**À VOUS**
Répondez à ces questions d'après l'extrait sur Christophe :
1. Quel album studio Christophe a-t-il publié en septembre 2001 ?
2. Entre quelles années a-t-il enregistré beaucoup de ses chansons en langue italienne ?
3. Quel est le titre du dernier album que l'extrait qualifie de « majestueux » ?

**EXTRAIT DE PAGE**
Deux ans plus tard, Christophe collabore avec l’autre moitié plumitive de Julien Clerc, Maurice Vallet pour une chanson splendide « Les jours où rien ne va » petit blues curieux, comme l’annonce faite aux mots bleus. En septembre 2001, Christophe a publié un nouvel album studio « Comme si la terre penchait ». De la France, doux pays de la romance et pour l’un des derniers Bevilacqua, elle s’est souvent plutôt inclinée vers l’Italie et tous ses clichés de la dolce vita. Un grand père italien aide sûrement, aussi, à vouloir être dans le sens du vent. Christophe enregistre ainsi entre 1965 et 1977 beaucoup de ses chansons en langue italienne. « Aline » et « Les marionnettes » ont eu beaucoup de succès. « Christina » et « Estate senza te »publiées en 1966 encore plus, jusqu’au point de le mener pour 70 dates sur les routes de la mère patrie. Ecouter chanter Christophe en italien renvoie à l’exception culturelle oubliée d’un pays qui mettait la ritournelle au même rang que le cinéma populaire de ces années heureuses. Fédérico Fellini fut au film ce que Francis Dreyfus sera à la chanson pour Christophe. Un réalisateur excentrique et excentré, bâtisseur d’une œuvre fondatrice. Et Marcello Mastroianni fut au cinéma italien ce que Christophe incarne finalement pour la chanson française. Une sorte de trait d’union entre les faubourgs et l’élite. Une sorte d’espace parfois indécent entre le psychanalyste et son patient. Une chanson qui penche aussi. Inclinée entre l’abstrait de la couleur (bleue) et le concret du format (la radio). Le truc palpable, sensuel et enveloppant entre le lit et les amoureux. Le drap. De soie et froissé. Comme dans un rêve… Christophe. Ce « héros déchiré » qui finalement ne se déchire jamais et qui désormais nous intime d' « aimer ce que nous sommes ». Qui d’autre ? Christophe n’a jamais refait le même disque. Il n’a jamais tourné autour de la même chanson. En témoigne encore ce majestueux dernier album « Les vestiges du chaos », sorte de paquebot futuriste, « Amarcord » avançant dans la nuit électronique pour jeter l’ancre dans un port peuplé d’hommes blessés. Les vestiges du chaos, c’est ce que nous vivrons demain, avec le souvenir précieux de notre vie d’avant, la dolce vita.

**DONNÉES FOURNIES**
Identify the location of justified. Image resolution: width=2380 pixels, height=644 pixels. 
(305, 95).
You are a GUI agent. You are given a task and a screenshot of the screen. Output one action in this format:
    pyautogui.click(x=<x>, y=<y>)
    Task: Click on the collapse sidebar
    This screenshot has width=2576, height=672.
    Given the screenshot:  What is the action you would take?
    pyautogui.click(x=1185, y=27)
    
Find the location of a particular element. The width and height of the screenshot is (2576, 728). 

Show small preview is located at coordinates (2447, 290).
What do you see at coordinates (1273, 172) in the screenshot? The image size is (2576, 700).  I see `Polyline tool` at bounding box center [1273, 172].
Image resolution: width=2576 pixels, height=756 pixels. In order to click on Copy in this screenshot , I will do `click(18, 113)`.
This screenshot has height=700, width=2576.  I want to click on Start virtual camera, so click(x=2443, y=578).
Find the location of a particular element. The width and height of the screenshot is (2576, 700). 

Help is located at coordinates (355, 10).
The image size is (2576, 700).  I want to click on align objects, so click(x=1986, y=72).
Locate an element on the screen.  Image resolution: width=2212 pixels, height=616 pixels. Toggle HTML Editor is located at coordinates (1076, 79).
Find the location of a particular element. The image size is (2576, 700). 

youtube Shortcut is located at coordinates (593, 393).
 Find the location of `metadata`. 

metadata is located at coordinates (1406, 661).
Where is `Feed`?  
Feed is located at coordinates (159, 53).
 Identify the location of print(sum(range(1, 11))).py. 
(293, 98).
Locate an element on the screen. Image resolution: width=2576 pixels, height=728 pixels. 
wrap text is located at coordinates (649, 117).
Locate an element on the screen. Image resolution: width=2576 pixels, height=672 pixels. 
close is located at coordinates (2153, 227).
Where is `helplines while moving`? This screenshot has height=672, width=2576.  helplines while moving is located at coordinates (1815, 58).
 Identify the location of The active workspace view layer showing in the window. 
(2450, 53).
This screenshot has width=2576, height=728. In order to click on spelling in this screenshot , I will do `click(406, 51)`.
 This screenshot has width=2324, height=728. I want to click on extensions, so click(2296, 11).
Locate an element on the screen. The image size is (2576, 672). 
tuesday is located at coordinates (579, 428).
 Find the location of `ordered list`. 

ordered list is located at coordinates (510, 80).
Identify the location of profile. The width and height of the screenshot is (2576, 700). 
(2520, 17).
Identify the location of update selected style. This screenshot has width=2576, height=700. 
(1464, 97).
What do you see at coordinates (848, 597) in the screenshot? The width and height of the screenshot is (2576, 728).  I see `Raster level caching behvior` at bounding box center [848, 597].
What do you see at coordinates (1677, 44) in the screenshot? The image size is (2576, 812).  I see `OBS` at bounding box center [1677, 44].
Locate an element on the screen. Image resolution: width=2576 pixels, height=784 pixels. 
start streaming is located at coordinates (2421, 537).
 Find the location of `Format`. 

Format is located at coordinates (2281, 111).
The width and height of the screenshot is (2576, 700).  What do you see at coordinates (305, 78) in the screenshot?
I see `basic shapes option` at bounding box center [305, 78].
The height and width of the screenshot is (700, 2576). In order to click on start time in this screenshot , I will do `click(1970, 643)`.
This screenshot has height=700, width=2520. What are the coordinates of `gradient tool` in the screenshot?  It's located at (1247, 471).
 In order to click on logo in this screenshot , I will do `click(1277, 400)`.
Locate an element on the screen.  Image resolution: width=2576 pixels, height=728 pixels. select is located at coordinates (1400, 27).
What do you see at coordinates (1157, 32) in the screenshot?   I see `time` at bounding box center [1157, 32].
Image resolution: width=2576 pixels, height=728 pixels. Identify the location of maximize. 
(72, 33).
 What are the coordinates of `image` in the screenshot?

**VOTRE RÉPONSE**
1. « Comme si la terre penchait »
2. Entre 1965 et 1977
3. « Les vestiges du chaos »